**Task brief**
Copy the lines from the one containing "Given: Open the user profile B avatar" through the one containing "This screenshot has width=907, height=518.", word for word, both included.

───── Input material ─────

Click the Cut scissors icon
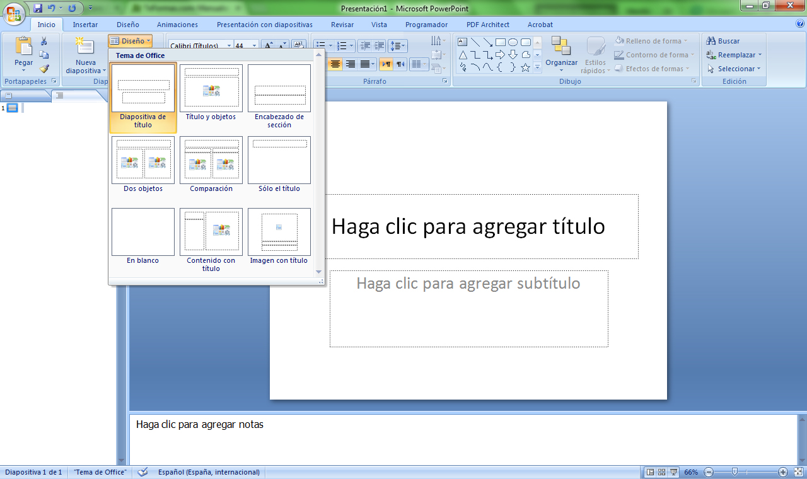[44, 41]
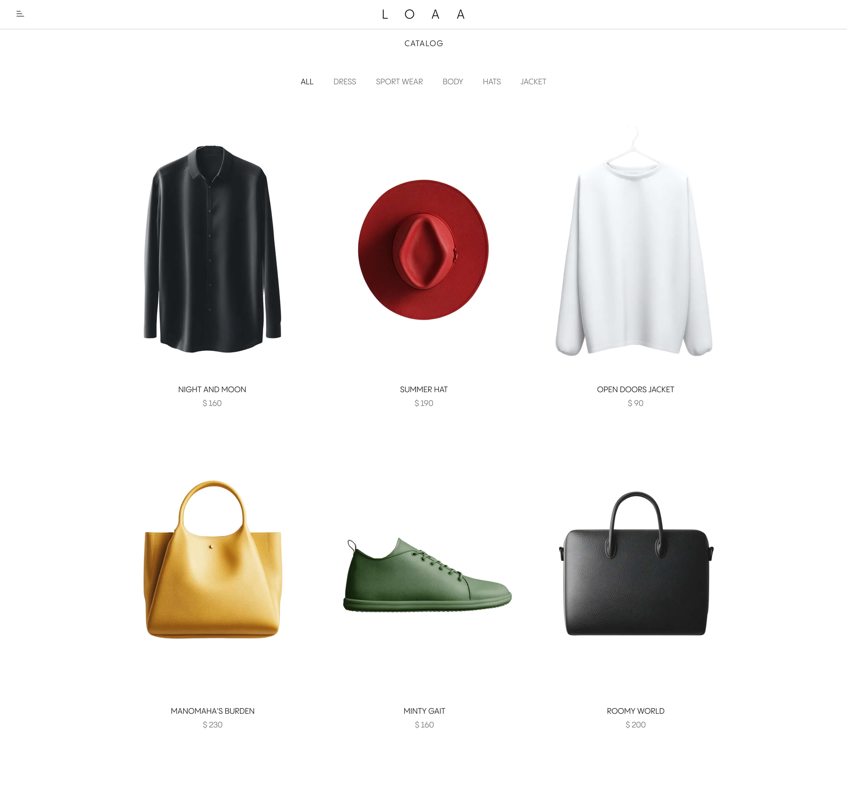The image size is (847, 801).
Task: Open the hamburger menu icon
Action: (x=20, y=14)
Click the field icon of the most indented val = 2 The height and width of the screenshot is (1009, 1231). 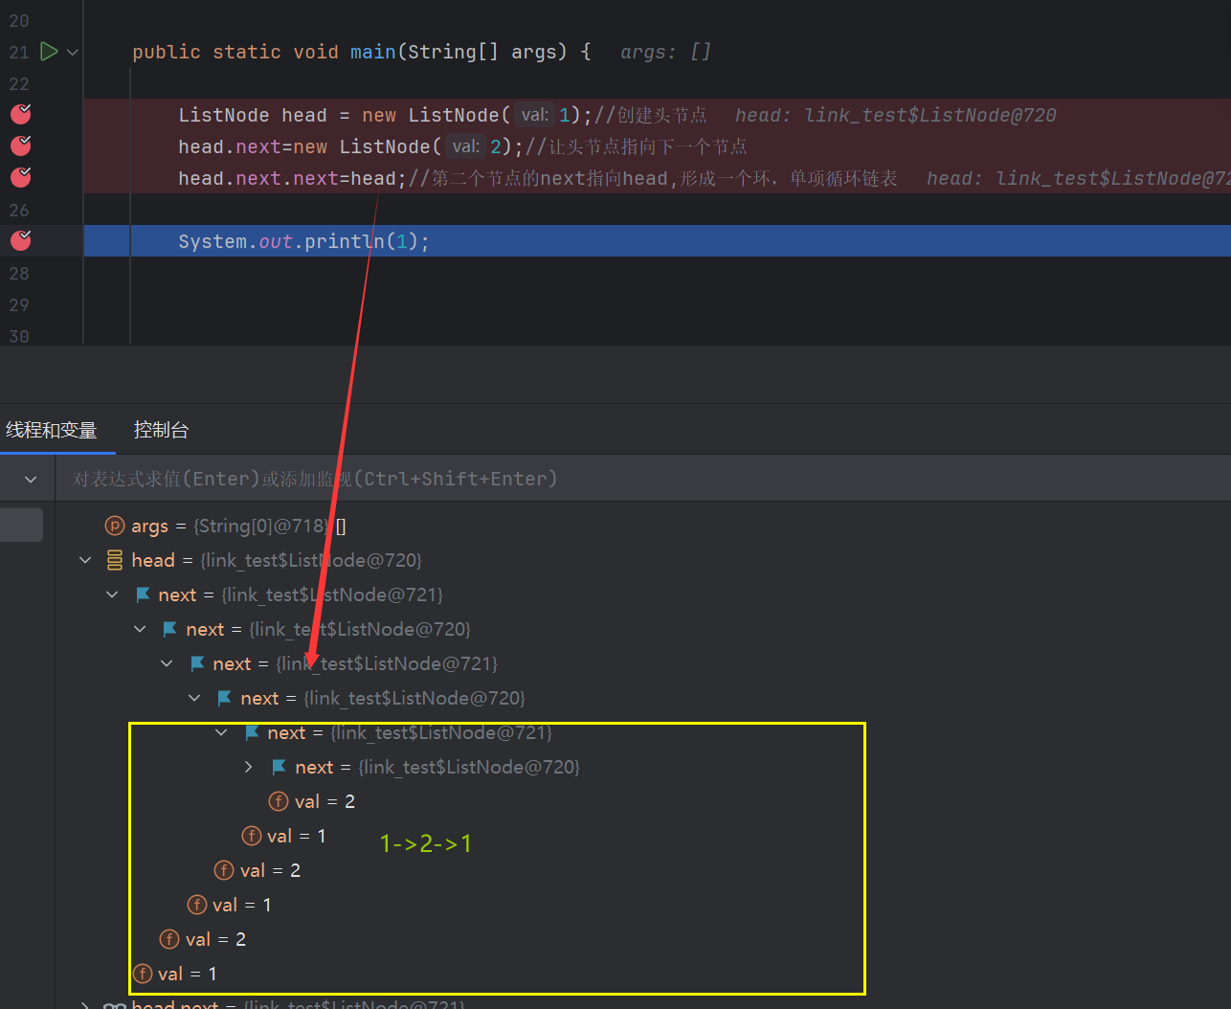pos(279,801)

─────
───── Input material ─────

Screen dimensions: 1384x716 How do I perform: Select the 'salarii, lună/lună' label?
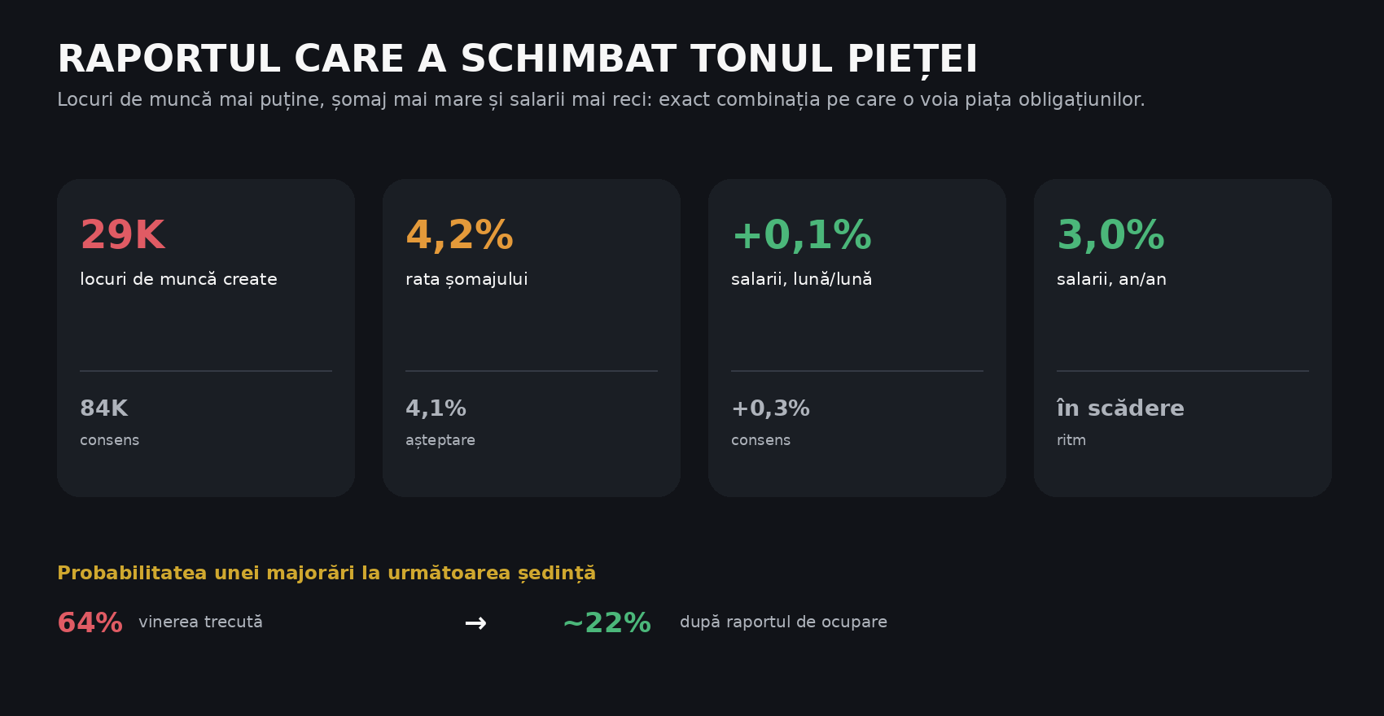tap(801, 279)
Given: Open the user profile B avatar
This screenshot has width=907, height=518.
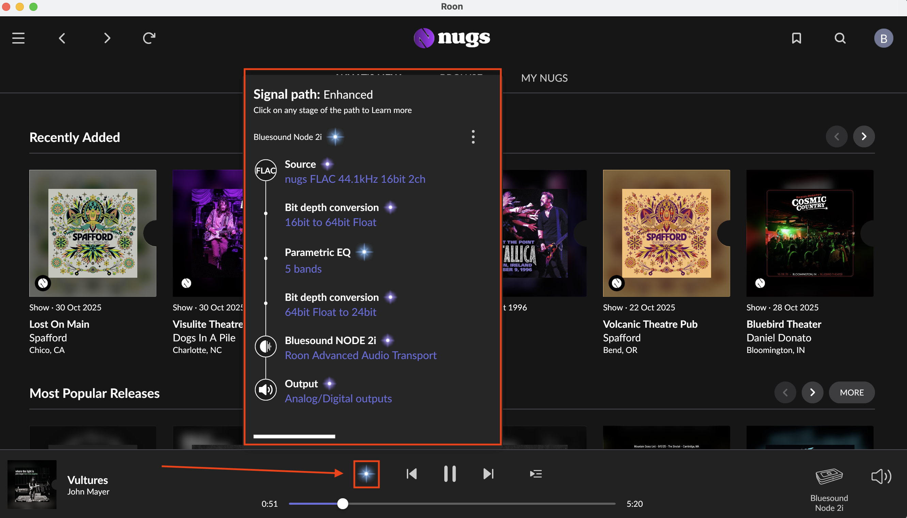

─────

**Result of the exercise**
Given: Open the user profile B avatar
This screenshot has width=907, height=518.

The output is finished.